─── RECORDS TO USE

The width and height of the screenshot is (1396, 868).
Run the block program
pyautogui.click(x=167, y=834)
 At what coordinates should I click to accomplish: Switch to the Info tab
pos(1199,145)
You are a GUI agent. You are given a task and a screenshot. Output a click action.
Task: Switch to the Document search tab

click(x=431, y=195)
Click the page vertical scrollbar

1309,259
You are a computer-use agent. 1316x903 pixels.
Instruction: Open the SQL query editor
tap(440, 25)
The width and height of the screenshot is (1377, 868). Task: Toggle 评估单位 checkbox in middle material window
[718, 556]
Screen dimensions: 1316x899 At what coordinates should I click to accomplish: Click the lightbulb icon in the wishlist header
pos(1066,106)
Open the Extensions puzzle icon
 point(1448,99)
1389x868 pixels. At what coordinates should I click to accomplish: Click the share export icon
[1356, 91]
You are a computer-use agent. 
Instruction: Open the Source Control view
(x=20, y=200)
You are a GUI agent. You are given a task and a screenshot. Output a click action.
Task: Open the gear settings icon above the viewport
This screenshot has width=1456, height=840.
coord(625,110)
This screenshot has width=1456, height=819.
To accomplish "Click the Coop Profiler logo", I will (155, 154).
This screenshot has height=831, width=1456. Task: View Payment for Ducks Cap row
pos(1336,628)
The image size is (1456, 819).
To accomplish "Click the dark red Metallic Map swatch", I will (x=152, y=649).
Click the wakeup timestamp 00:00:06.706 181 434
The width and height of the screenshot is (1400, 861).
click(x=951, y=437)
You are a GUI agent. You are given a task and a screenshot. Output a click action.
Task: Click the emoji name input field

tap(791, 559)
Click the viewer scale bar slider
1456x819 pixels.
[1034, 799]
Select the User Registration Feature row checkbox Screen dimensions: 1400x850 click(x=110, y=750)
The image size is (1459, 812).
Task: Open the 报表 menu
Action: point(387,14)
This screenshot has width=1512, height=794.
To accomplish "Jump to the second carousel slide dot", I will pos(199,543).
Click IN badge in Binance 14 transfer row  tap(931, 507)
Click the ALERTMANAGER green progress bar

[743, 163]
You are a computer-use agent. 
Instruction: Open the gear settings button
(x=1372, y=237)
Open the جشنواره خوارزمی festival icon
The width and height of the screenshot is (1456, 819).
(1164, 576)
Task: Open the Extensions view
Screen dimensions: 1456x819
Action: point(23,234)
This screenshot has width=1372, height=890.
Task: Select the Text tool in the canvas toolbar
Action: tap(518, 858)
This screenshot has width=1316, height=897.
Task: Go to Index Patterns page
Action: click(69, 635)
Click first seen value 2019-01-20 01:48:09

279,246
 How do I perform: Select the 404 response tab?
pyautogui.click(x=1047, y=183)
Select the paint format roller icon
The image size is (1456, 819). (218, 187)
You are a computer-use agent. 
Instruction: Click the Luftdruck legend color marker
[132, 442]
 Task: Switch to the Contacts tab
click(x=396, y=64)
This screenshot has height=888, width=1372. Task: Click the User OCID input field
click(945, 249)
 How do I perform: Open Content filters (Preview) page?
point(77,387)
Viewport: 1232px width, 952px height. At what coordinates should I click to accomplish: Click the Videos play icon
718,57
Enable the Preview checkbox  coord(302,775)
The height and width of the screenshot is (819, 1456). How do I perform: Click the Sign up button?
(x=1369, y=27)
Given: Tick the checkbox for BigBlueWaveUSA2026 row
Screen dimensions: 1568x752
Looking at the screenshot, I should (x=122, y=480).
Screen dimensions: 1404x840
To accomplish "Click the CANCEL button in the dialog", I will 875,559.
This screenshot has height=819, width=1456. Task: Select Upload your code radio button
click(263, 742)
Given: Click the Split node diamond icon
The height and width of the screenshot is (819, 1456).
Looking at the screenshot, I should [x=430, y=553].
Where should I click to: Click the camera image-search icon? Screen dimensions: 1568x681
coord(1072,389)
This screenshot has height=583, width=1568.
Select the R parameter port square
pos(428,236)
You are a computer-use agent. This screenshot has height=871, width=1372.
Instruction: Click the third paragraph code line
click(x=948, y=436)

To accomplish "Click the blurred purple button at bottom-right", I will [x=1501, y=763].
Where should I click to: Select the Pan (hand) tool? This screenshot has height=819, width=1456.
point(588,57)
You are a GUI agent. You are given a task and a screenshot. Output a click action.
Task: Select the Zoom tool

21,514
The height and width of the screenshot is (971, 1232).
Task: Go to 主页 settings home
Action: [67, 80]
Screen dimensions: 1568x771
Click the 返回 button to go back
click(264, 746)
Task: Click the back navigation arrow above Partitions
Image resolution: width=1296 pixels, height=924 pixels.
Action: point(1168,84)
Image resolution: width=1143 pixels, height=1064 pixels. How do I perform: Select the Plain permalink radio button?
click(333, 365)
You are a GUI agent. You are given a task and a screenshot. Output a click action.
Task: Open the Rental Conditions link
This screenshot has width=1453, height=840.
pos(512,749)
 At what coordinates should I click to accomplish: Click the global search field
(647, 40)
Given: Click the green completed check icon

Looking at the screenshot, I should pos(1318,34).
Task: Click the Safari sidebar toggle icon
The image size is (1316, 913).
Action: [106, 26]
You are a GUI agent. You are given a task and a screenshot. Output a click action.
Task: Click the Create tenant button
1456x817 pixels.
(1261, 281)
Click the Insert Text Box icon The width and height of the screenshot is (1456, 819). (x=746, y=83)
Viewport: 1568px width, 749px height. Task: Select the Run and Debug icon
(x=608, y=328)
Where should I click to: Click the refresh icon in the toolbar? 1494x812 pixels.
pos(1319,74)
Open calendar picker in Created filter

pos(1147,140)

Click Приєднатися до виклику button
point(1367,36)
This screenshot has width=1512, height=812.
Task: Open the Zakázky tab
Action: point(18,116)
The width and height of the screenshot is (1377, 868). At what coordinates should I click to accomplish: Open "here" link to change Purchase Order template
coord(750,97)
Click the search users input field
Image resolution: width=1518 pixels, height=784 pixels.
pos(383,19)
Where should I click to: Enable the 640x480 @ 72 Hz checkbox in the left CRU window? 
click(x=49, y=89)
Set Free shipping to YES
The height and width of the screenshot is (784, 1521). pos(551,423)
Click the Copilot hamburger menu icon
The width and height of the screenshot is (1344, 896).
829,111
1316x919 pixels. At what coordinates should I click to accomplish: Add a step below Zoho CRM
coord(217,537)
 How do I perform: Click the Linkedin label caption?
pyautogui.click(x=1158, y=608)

──────

> [TASK DESCRIPTION] In the material, count each line that holds the string "above", and report only how many there are.

> [ANSWER SPACE] 2